We prospectively evaluated 71 consecutive adult patients admitted to a regional Level I trauma center with chest wall injuries not requiring ICU admission. We obtained admission signal-averaged ECG, serum troponin T level, standard ECG, and creatine phosphokinase (CPK-MB) level. Patients received continuous electrocardiographic monitoring, follow-up 12-lead electrocardiography, and serial monitoring of troponin and CPK-MB. Echocardiography was performed for patients with abnormal CPK-MB levels. Electrocardiographic events were graded as normal, abnormal but clinically insignificant, or clinically significant. Multiple stepwise logistic regression analysis was used to evaluate predictors for the development of clinically significant electrocardiographic events.

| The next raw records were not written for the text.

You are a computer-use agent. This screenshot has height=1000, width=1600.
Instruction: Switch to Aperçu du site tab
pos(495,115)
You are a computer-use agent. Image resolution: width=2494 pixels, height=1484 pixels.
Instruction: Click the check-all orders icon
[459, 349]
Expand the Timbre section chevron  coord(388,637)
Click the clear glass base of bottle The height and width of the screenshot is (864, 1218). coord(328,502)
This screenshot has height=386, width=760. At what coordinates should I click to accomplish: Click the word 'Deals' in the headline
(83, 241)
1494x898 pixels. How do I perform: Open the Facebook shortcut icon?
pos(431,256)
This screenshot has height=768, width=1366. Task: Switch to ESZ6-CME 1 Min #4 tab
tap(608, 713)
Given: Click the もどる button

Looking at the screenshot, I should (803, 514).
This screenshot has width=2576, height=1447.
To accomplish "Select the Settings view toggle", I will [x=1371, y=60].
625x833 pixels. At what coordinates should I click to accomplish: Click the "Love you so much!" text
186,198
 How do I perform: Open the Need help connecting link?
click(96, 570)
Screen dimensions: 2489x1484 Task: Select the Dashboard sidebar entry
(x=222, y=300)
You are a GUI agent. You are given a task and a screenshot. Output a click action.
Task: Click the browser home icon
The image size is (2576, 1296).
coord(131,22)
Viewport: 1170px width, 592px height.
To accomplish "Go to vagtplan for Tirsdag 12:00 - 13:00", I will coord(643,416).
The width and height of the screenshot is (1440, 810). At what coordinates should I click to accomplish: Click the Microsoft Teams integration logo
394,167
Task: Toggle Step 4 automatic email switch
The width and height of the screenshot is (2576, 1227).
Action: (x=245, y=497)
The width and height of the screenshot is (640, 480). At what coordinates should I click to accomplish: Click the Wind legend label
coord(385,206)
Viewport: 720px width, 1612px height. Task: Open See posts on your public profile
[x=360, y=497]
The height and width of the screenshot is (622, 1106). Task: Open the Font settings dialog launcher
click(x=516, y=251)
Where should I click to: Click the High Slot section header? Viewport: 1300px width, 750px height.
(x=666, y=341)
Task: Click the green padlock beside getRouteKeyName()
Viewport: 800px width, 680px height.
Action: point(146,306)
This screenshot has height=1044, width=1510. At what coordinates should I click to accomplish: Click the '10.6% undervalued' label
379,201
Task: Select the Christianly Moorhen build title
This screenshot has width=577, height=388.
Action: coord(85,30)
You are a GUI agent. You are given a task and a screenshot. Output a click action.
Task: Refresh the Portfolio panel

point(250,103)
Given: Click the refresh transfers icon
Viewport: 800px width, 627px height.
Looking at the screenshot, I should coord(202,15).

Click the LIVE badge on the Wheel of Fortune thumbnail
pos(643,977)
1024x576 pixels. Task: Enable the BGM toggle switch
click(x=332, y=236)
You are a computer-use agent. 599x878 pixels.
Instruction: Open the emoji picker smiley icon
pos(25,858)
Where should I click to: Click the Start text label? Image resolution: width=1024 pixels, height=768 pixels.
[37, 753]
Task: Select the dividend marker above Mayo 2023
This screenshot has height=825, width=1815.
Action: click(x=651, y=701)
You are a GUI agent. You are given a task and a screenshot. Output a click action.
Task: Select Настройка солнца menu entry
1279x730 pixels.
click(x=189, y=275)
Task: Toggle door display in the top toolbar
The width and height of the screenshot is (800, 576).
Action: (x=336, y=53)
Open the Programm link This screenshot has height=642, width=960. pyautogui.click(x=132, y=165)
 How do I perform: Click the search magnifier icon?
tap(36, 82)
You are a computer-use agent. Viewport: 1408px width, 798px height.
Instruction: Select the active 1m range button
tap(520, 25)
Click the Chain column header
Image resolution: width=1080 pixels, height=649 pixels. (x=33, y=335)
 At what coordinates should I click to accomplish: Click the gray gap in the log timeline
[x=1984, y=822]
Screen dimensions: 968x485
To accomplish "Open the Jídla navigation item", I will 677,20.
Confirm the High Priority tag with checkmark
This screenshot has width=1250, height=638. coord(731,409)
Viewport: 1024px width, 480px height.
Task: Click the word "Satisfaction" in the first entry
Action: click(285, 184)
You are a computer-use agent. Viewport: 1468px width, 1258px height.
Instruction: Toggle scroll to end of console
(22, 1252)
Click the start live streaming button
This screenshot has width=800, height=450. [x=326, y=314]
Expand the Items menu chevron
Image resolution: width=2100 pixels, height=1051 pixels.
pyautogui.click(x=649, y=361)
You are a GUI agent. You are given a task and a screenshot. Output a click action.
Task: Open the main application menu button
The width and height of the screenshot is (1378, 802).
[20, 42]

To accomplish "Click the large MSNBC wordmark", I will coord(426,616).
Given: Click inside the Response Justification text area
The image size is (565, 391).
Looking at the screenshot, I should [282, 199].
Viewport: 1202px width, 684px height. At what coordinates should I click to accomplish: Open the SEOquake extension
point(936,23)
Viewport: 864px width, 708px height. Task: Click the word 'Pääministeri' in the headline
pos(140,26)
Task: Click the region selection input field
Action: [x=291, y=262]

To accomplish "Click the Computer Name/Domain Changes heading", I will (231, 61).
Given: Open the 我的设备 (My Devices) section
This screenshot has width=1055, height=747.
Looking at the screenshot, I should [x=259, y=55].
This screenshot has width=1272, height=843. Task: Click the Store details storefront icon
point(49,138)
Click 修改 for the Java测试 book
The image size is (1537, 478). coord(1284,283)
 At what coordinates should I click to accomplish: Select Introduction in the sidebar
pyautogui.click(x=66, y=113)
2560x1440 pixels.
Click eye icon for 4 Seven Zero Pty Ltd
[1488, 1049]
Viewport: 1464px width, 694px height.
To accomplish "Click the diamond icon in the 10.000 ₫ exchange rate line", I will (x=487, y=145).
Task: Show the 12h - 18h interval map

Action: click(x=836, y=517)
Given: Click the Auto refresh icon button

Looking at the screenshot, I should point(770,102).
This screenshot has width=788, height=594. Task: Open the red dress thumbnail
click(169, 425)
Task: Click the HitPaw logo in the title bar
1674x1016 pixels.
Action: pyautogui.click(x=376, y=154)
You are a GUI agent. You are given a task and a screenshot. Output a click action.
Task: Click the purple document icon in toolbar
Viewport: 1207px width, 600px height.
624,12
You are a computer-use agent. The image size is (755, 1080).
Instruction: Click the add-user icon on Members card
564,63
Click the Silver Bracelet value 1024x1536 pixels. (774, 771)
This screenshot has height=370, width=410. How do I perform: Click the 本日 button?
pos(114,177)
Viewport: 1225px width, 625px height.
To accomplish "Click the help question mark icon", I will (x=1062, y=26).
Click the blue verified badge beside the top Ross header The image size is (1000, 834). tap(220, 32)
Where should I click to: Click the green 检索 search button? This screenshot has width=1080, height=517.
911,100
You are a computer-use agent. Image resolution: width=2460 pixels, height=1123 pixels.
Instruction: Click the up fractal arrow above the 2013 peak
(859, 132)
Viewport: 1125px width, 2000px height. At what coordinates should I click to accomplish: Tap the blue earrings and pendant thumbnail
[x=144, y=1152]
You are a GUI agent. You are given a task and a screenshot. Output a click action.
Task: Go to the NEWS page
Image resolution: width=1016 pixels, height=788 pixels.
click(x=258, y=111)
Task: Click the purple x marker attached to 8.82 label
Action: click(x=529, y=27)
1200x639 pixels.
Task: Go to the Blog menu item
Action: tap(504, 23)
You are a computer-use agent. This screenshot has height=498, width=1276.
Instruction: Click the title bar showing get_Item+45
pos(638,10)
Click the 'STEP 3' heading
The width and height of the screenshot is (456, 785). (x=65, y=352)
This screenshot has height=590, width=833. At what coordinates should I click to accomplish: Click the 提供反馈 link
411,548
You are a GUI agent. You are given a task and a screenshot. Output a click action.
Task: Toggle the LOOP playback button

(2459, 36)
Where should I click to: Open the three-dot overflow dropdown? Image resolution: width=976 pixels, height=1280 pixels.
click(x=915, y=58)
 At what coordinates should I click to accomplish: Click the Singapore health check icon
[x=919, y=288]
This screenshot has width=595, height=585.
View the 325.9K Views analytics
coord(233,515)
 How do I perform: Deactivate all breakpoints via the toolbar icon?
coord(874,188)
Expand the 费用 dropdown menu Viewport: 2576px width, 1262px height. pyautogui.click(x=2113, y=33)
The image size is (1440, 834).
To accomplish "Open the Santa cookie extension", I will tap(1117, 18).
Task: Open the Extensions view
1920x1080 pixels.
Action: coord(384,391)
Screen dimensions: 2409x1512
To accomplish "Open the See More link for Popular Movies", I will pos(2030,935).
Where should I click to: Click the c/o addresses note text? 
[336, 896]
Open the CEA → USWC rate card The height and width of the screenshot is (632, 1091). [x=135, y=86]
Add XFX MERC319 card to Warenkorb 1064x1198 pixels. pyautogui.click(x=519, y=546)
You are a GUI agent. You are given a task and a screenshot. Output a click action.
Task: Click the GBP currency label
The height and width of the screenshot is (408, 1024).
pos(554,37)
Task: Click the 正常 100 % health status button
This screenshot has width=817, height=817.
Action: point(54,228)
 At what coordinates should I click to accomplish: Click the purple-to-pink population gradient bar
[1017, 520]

On admission, 17 of 71 patients (23.9%) had normal sinus rhythm; 13 (18.3%) had a clinically significant finding. For 50 patients, follow-up ECG was abnormal; for 26, the findings were clinically significant. Of 17 patients with normal initial ECGs, 7 (41%) developed a clinically significant abnormality. Six patients received intervention for ECG findings. Eleven of 71 patients (16%) had positive troponin T; 5 of 71 (7%) had positive CPK-MB; 15 of 71 (21%) had positive signal-averaged ECG; and 4 of 13 had positive echocardiograms. Initial electrocardiographic abnormalities and a troponin T level > 0.20 microg/L were the only variables found to predict clinically significant electrocardiographic events. Sensitivity and specificity of troponin T in predicting clinically significant abnormalities were 27 and 91%, respectively.
尽管进行了多次探究,但仍没有可用于明确检测钝性心肌损伤的测试。对于没有其他重症监护病房(ICU)收治指征的胸壁损伤患者,评估范围从单次急诊科心电图(ECG)检查到72小时的连续心电图监测。最近,信号平均心电图和血清心肌肌钙蛋白T已在缺血性心脏病评估中显示出临床应用价值。本研究的目的是确定这些诊断测试对预测胸壁损伤且无其他ICU收治指征患者发生显著心电图节律紊乱的能力。
我们前瞻性评估了71例连续入住某地区一级创伤中心的成年患者,这些患者有胸壁损伤但不需要入住ICU。我们获取了入院时的信号平均心电图、血清肌钙蛋白T水平、标准心电图和肌酸磷酸激酶(CPK-MB)水平。患者接受连续心电图监测、随访12导联心电图以及肌钙蛋白和CPK-MB的系列监测。对CPK-MB水平异常的患者进行了超声心动图检查。心电图事件分为正常、异常但临床意义不显著或临床意义显著三类。采用多元逐步逻辑回归分析来评估临床意义显著的心电图事件发生的预测因素。
入院时,71例患者中有17例(23.9%)窦性心律正常;13例(18.3%)有临床意义显著的发现。50例患者的随访心电图异常;26例的发现具有临床意义。17例初始心电图正常的患者中,7例(41%)出现了临床意义显著的异常。6例患者因心电图结果接受了干预。71例患者中有11例(16%)肌钙蛋白T呈阳性;71例中有5例(7%)CPK-MB呈阳性;71例中有15例(21%)信号平均心电图呈阳性;13例中有4例超声心动图呈阳性。初始心电图异常和肌钙蛋白T水平>0.20μg/L是仅有的被发现可预测临床意义显著的心电图事件的变量。肌钙蛋白T预测临床意义显著异常的敏感性和特异性分别为27%和91%。